## WHAT THE EXERCISE ASKS
Convert every line of the material below into a JSON list of strings, with one string per line and blank lines left out.

-- Begin SUPPLIED ENTRIES --

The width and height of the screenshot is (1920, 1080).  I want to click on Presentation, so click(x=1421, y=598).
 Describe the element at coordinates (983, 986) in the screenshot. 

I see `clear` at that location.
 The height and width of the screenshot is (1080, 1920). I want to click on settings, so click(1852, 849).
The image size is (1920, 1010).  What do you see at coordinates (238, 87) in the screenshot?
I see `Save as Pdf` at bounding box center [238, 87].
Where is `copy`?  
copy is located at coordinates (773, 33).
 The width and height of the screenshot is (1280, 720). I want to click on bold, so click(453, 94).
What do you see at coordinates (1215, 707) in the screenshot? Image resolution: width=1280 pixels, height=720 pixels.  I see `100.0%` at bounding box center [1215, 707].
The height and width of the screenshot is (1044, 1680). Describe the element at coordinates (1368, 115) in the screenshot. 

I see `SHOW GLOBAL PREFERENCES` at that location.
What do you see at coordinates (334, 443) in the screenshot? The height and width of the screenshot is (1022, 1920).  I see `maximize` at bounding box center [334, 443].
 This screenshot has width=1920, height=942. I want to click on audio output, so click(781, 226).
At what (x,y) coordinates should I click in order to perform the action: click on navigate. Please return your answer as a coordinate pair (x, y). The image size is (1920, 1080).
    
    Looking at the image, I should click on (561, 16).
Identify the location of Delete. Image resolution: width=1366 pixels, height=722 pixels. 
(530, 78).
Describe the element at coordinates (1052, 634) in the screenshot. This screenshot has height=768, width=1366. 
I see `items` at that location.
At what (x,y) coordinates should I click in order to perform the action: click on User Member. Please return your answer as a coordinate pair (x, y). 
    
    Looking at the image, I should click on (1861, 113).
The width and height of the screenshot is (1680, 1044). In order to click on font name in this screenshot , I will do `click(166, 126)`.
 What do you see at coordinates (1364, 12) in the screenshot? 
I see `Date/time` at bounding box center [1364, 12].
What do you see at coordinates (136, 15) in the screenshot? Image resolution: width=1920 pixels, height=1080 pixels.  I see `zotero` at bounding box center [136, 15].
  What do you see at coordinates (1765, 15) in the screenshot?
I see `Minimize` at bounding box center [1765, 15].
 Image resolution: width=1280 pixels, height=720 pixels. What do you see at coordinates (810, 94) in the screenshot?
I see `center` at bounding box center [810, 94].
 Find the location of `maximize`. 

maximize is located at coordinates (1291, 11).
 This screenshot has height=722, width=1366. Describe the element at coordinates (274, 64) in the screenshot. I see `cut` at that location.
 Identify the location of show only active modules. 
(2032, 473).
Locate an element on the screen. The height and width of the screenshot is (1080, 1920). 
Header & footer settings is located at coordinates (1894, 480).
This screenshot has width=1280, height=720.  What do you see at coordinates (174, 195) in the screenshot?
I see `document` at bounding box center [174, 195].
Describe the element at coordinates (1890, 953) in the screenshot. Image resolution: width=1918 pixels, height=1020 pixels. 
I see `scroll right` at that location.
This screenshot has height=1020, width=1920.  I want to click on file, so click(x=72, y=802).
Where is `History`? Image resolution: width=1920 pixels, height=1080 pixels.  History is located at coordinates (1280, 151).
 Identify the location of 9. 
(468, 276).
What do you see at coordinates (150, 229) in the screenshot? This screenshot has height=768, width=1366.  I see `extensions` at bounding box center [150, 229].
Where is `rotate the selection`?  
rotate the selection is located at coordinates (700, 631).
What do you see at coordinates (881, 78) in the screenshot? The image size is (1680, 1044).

-- End SUPPLIED ENTRIES --

## TASK RESULT
[
  "The width and height of the screenshot is (1920, 1080).  I want to click on Presentation, so click(x=1421, y=598).",
  " Describe the element at coordinates (983, 986) in the screenshot. ",
  "I see `clear` at that location.",
  " The height and width of the screenshot is (1080, 1920). I want to click on settings, so click(1852, 849).",
  "The image size is (1920, 1010).  What do you see at coordinates (238, 87) in the screenshot?",
  "I see `Save as Pdf` at bounding box center [238, 87].",
  "Where is `copy`?  ",
  "copy is located at coordinates (773, 33).",
  " The width and height of the screenshot is (1280, 720). I want to click on bold, so click(453, 94).",
  "What do you see at coordinates (1215, 707) in the screenshot? Image resolution: width=1280 pixels, height=720 pixels.  I see `100.0%` at bounding box center [1215, 707].",
  "The height and width of the screenshot is (1044, 1680). Describe the element at coordinates (1368, 115) in the screenshot. ",
  "I see `SHOW GLOBAL PREFERENCES` at that location.",
  "What do you see at coordinates (334, 443) in the screenshot? The height and width of the screenshot is (1022, 1920).  I see `maximize` at bounding box center [334, 443].",
  " This screenshot has width=1920, height=942. I want to click on audio output, so click(781, 226).",
  "At what (x,y) coordinates should I click in order to perform the action: click on navigate. Please return your answer as a coordinate pair (x, y). The image size is (1920, 1080).",
  "    Looking at the image, I should click on (561, 16).",
  "Identify the location of Delete. Image resolution: width=1366 pixels, height=722 pixels. ",
  "(530, 78).",
  "Describe the element at coordinates (1052, 634) in the screenshot. This screenshot has height=768, width=1366. ",
  "I see `items` at that location.",
  "At what (x,y) coordinates should I click in order to perform the action: click on User Member. Please return your answer as a coordinate pair (x, y). ",
  "    Looking at the image, I should click on (1861, 113).",
  "The width and height of the screenshot is (1680, 1044). In order to click on font name in this screenshot , I will do `click(166, 126)`.",
  " What do you see at coordinates (1364, 12) in the screenshot? ",
  "I see `Date/time` at bounding box center [1364, 12].",
  "What do you see at coordinates (136, 15) in the screenshot? Image resolution: width=1920 pixels, height=1080 pixels.  I see `zotero` at bounding box center [136, 15].",
  "  What do you see at coordinates (1765, 15) in the screenshot?",
  "I see `Minimize` at bounding box center [1765, 15].",
  " Image resolution: width=1280 pixels, height=720 pixels. What do you see at coordinates (810, 94) in the screenshot?",
  "I see `center` at bounding box center [810, 94].",
  " Find the location of `maximize`. ",
  "maximize is located at coordinates (1291, 11).",
  " This screenshot has height=722, width=1366. Describe the element at coordinates (274, 64) in the screenshot. I see `cut` at that location.",
  " Identify the location of show only active modules. ",
  "(2032, 473).",
  "Locate an element on the screen. The height and width of the screenshot is (1080, 1920). ",
  "Header & footer settings is located at coordinates (1894, 480).",
  "This screenshot has width=1280, height=720.  What do you see at coordinates (174, 195) in the screenshot?",
  "I see `document` at bounding box center [174, 195].",
  "Describe the element at coordinates (1890, 953) in the screenshot. Image resolution: width=1918 pixels, height=1020 pixels. ",
  "I see `scroll right` at that location.",
  "This screenshot has height=1020, width=1920.  I want to click on file, so click(x=72, y=802).",
  "Where is `History`? Image resolution: width=1920 pixels, height=1080 pixels.  History is located at coordinates (1280, 151).",
  " Identify the location of 9. ",
  "(468, 276).",
  "What do you see at coordinates (150, 229) in the screenshot? This screenshot has height=768, width=1366.  I see `extensions` at bounding box center [150, 229].",
  "Where is `rotate the selection`?  ",
  "rotate the selection is located at coordinates (700, 631).",
  "What do you see at coordinates (881, 78) in the screenshot? The image size is (1680, 1044)."
]